Ces quatre démarches régulatrices nous encouragent donc à proposer qu’au sein du geste didactique fondamental de régulation locale de l’enseignement (Schneuwly, 2009), il est possible d’observer des démarches évaluatives intentionnelles de la part de l’enseignant. La proposition d’un rapport d’inclusion de l’ERIS dans les modalités du geste didactique de régulation doit néanmoins être prise avec précaution. Il serait pertinent de réaliser d’autres études visant à examiner les relations entre ces deux notions, par exemple, à la lumière des genres textuels contrastés. Le design de recherche et les outils méthodologiques utilisés par Capt et al. (2023) peuvent être éclairants à ce sujet.

En outre, pour Schneuwly (2009), d’un point de vue théorique, le geste didactique fondamental de régulation permet d’analyser les mouvements de l’objet enseigné qui se transforme, entre autres, en fonction des difficultés rencontrées par les élèves lors de leur participation à la séquence. En fonction de nos résultats, nous soutenons également que les gestes de régulation de la lecture et leurs modalités permettent de rendre compte des différents objets enseignés (lexique compliqué, référents des anaphores, temporalité narrative, etc.) nuisant à la compréhension de l’album par les élèves.
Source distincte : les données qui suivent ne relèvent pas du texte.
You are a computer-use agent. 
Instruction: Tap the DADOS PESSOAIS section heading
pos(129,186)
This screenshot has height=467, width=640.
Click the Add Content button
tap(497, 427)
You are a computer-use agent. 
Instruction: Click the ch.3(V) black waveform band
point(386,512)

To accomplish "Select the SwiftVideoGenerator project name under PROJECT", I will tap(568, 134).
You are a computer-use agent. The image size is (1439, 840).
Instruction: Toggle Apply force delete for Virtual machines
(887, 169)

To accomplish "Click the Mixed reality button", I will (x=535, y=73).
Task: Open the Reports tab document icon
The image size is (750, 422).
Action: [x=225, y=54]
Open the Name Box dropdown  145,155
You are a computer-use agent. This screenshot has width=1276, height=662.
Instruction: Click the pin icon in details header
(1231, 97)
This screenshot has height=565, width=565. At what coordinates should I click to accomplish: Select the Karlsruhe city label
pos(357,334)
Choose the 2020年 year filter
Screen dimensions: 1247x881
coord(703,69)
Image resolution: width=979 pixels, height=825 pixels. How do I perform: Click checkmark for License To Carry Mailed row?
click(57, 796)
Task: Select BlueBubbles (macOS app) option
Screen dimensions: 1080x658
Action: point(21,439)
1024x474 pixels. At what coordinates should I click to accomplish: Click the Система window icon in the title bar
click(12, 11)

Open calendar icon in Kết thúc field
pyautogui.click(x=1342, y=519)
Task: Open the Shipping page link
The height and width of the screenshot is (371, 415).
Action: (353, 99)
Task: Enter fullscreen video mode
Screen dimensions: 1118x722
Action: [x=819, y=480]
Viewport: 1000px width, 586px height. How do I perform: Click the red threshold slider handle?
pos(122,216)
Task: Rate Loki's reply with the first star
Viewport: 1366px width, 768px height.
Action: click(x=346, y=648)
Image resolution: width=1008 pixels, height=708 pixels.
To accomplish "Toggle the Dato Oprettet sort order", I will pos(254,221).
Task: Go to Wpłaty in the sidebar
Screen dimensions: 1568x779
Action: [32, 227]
À travers les opérations cognitives relatives à l’ERIS, nous montrons de quelle manière, en fonction de ces objets, l’enseignant fournit des soutiens systématiques in situ pour que les élèves de 8H observés participent à l’enquête policière dont il est question ici.

En lien avec l’idée de difficulté, quand Schneuwly (2009) définit le geste didactique de régulation de l’enseignement, il signale explicitement que « le lien entre un savoir et la manière dont il est mis en scène ne se réalise évidemment de loin pas toujours dans le sens prévu » (p. 38) par l’enseignant. Dans cette lignée, nous soutenons qu’au moyen des gestes didactiques observés et des opérations de régulation associées à l’ERIS, l’enseignant de 8H observé influencerait la participation des élèves à la séquence. Néanmoins, l’horizon d’attente des membres de la classe rendrait possible et contraindrait également la lecture de L’Indien de la tour Eiffel. À son tour, les régulations des apprentissages et de l’enseignement qui nous concernent s’avéreraient aussi être une contrainte et une ressource pour que les formes de participation à l’enquête policière soient progressivement reconnues, partagées et intégrées par la classe de 8H. D’un point de vue situé (Lave 1988 ; Mottier Lopez 2021), nous postulons donc une relation de corégulation[18] entre les gestes didactiques de régulation, les ERIS et les contributions des élèves. Autrement dit, l’enseignant soutiendrait, au moyen de différents types de questions collectives et d’interventions verbales, l’élaboration d’hypothèses interprétatives verbales par les élèves et d’autres contributions plus ou moins spontanées. Les caractéristiques des élèves et leurs apports à la dynamique de la MCC influenceraient à leur tour la mise en valeur (ou non) par l’enseignant d’un certain nombre d’indices lexicaux et picturaux ou de connexions que la classe devra effectuer sous son guidage.